I talk mostly about the non-physical aspects of health and well-being on this platform, namely the mind. That’s because it’s our thoughts, in particular, philosophical notions like meaning and purpose, that bring about the greatest degree of fulfillment. But I also talk a lot about the brain, which is certainly physical in nature, critical to health improvement and is inextricably linked with our thoughts, feelings and behaviours. I would be pretty foolish if I didn’t mention one of the most important physical health activities that is critical for our thinking, the brain and the body in terms of health improvement. And that activity is sleep.
Honestly, sleep is where the magic happens! Learning, memory formation, detoxification, and neuroplasticity (the rewiring of brain circuitry) all occur during sleep. In fact, sleep and deep rest is absolutely necessary if you want to achieve neuroplasticity in adulthood.
There are essentially 2 main phases to sleep: REM (rapid eye movement) and NREM (non-REM / deep sleep).
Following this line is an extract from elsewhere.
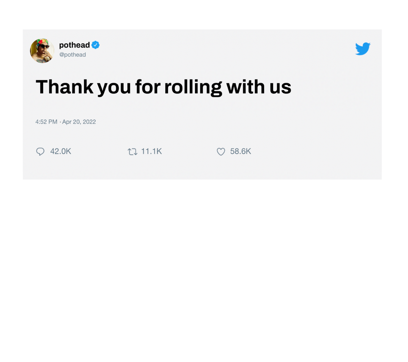View the 58.6K likes count

(x=240, y=151)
Generally speaking, when we fall asleep we enter into the beginning stages of NREM. Here, the muscles begin to relax, respiration slows, heart rate slows and brain waves slow. Eventually deep sleep and delta brain wave states set in. It is during this phase that the body repairs itself – tissue regenerates, bones and muscles can grow, energy is restored and cognitive function can improve.
After roughly 90 minutes, the body enters into REM sleep. In this phase, brain activity is heightened, the eyes move rapidly back and forth, heart rate and respiratory rate increase, muscles can twitch (although major muscle groups are still immobile) and dreaming can occur. Ideally, you want to get about 5-6 REM cycles, which equates to roughly 7-9 hours of interrupted sleep each night (for adults).
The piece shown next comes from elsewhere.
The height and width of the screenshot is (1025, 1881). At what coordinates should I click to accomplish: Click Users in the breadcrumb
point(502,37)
So how do we improve our sleep? It all starts with better preparation. Here are a few pointers:
Your room should ideally be cool and dark with little to no light or sound.
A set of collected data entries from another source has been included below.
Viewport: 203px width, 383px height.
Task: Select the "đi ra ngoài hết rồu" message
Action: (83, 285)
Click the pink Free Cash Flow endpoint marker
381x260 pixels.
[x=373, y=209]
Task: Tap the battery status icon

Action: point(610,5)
Try some progressive muscle relaxation or deep diaphragmatic breathing techniques while in bed to help you fall asleep easier.
Try not to exercise right before going to bed (less than 2 hours prior), rather, shoot for a warm bath or shower to relax the body and muscles.
Avoid caffeine or stimulants right before bed.
Go to bed and wake up the same time each day (you can get your body into a natural rhythm that way and you can even train yourself to wake up without an alarm!).
Also, take advantage of the moments right after you wake up. Your brain is in a slower alpha/theta brain wave state. In this state, you can more easily rewire your brain for things like greater focus, concentration, better mindset (because the mind is more suggestible in these states) and you can simply get things done, especially in the morning, before the hustle and bustle of the day.
So make sleep a priority. We’ve all been sleep deprived and know how awful it is. But unless you are a new parent, you likely can control how much sleep you get. The more consistent you are to that 7-9 hour window, the better you are going to feel and the better your brain is going to function!